There is no “consumer’s domicile” basis for jurisdiction in Greek law, other than under the Regulation (EC) 1215/2012 (recast). However, a Greek Court would assume jurisdiction over a claim of a consumer, who is domiciled in Greece, against a non-EU domiciled defendant, by application of art. 6 of the Regulation 1215/2012 << If the defendant is not domiciled in a Member State, the jurisdiction of the courts of each Member State shall, subject to Article 18(1), article 21(2) and Articles 24 and 25, be determined by the law of that Member State>>


It can therefore be argued that the “consumer domicile” jurisdiction (article 18(1) of the Regulation) has become part of the internal Greek procedural law, applying to EU and to non-EU residents.


    • Tort disputes:

Identically to the Regulation (EC) 1215/2012 article 7 par.2 special jurisdiction of the “accident locus”, which applies to matters involving litigants domiciled in EU member states to which the Regulation applies, article 35 of the Greek Code of Civil Procedure also provides that “matters relating to tort can also (apart from the courts of the place of the defendant’s domicile) be instituted in the courts for the place where the harmful event occurred or may occur ”. Both according to the European Court of Justice and Greek Courts’ jurisprudence, the above special jurisdiction of the “place of the harmful event” includes both (a) the place where the “event which caused the damage” occurred and (b) the place where the “direct damage” was suffered.


In two recent decisions issued by the Greek Supreme Court (nr. 1658/2022 and 1659/2022) it was ruled that Greek Courts had jurisdiction over the claims for compensation brought by the families of two deceased pilots against the non-EU residing manufacturers of the airplane, although the accident that gave rise to the tort claims happened abroad and not in Greece, because it was held that the claimants suffered directly their moral damage in their country of domicile, which fact made Greek courts competent over the claim.


  1. The defendant’s rights for defense and in general participation in the trial must have been respected by the foreign court.

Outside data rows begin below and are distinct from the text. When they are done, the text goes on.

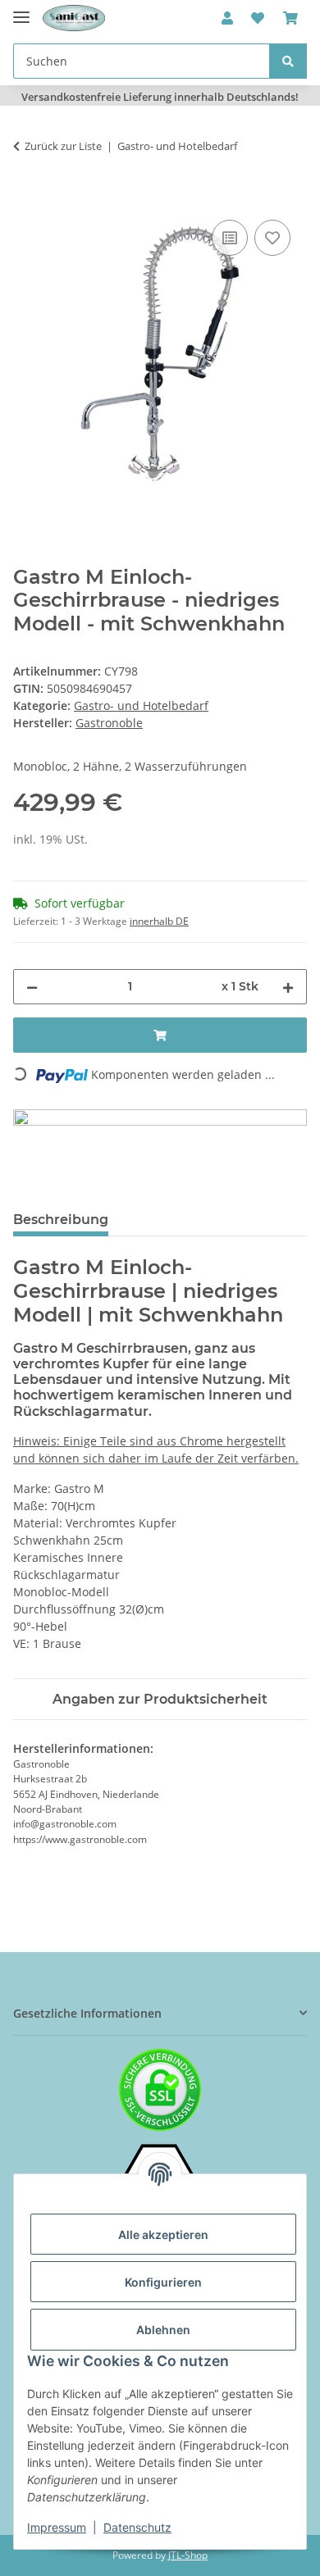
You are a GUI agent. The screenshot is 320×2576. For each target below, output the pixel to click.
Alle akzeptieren (163, 2234)
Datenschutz (137, 2527)
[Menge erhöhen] (288, 987)
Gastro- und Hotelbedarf (141, 705)
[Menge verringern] (32, 987)
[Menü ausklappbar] (21, 10)
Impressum (56, 2527)
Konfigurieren (163, 2282)
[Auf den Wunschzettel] (272, 238)
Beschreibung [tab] (60, 1219)
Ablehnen (163, 2330)
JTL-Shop (188, 2555)
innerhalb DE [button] (159, 921)
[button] (227, 18)
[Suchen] (288, 61)
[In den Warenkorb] (26, 198)
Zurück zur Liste (63, 146)
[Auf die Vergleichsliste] (230, 238)
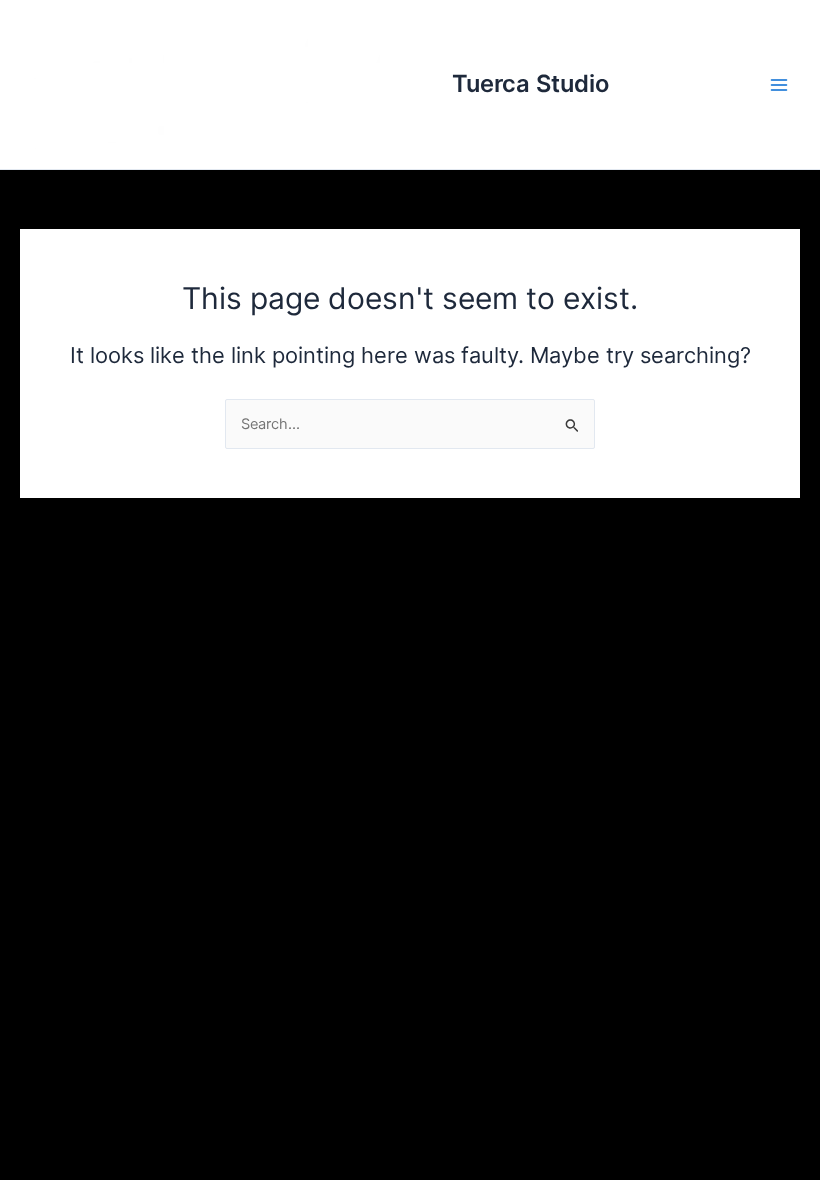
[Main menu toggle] (779, 85)
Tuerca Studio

For example:
  • the defendant must have been duly served with the document that instituted the proceedings in the foreign court and in sufficient time to enable him to arrange for his defense
  • In general, the foreign judgment must have been issued in a procedure that has not manifestly violated “justice” and “fairness” with respect to the losing party


  1. The foreign court decision or judgment cannot be irreconcilable with a judgment issued by a Greek court on the same matter:
  • that has been issued in the same matter and
  • that establishes res judicata for the same parties
  • irrespectively of the causes of action on which the two judgments have been based



  • application to the competent Greek Court and submission of proof of the enforceability of the foreign judgment in the country of origin
  • no term/time limit
  • hearing under art. 740-781 CCP “non-contentious jurisdiction” procedure:
    • Notification/invitation of the defendant/debtor is not required, unless ordered by the Court
    • The defendant can appeal against the decision under the general rules for appeal of judgments, if he was a party to the procedure, or by a special “appeal” as a third interested party if he did not participate.